Some lines below hold "menu". Pick them out and copy them.

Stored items
········
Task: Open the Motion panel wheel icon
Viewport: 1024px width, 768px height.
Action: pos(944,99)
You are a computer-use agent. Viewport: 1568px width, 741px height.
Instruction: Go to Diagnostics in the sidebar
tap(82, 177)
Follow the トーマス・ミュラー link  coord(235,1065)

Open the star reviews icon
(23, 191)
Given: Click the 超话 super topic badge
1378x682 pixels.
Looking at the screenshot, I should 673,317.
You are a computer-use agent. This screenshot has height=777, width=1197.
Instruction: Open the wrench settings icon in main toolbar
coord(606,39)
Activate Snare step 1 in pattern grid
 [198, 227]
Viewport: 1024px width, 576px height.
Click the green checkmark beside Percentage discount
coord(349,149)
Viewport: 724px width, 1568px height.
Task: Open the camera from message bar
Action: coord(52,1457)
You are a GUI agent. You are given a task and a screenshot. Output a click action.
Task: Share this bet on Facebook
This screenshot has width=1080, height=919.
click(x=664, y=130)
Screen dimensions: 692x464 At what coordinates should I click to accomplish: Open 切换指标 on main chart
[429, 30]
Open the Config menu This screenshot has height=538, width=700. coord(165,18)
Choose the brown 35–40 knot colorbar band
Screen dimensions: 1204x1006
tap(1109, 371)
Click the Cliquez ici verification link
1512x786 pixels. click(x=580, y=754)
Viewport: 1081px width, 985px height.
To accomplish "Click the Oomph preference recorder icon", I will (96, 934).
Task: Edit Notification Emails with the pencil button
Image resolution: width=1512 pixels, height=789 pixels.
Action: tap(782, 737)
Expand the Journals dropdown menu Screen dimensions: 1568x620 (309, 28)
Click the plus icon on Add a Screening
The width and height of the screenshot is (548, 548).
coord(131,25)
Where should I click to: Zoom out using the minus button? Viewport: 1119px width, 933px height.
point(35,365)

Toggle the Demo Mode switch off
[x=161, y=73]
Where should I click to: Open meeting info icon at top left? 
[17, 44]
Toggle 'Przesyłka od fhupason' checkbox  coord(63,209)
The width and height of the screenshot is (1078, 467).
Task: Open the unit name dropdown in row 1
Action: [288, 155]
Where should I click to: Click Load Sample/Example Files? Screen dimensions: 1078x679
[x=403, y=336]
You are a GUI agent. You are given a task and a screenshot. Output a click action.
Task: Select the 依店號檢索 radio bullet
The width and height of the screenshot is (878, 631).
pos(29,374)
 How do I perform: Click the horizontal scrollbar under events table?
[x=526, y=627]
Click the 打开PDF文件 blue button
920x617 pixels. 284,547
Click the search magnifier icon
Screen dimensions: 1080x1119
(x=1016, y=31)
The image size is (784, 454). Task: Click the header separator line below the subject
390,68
········
- _THE ANSWER_
Open the Config menu This screenshot has height=538, width=700. coord(165,18)
Expand the Journals dropdown menu Screen dimensions: 1568x620 (309, 28)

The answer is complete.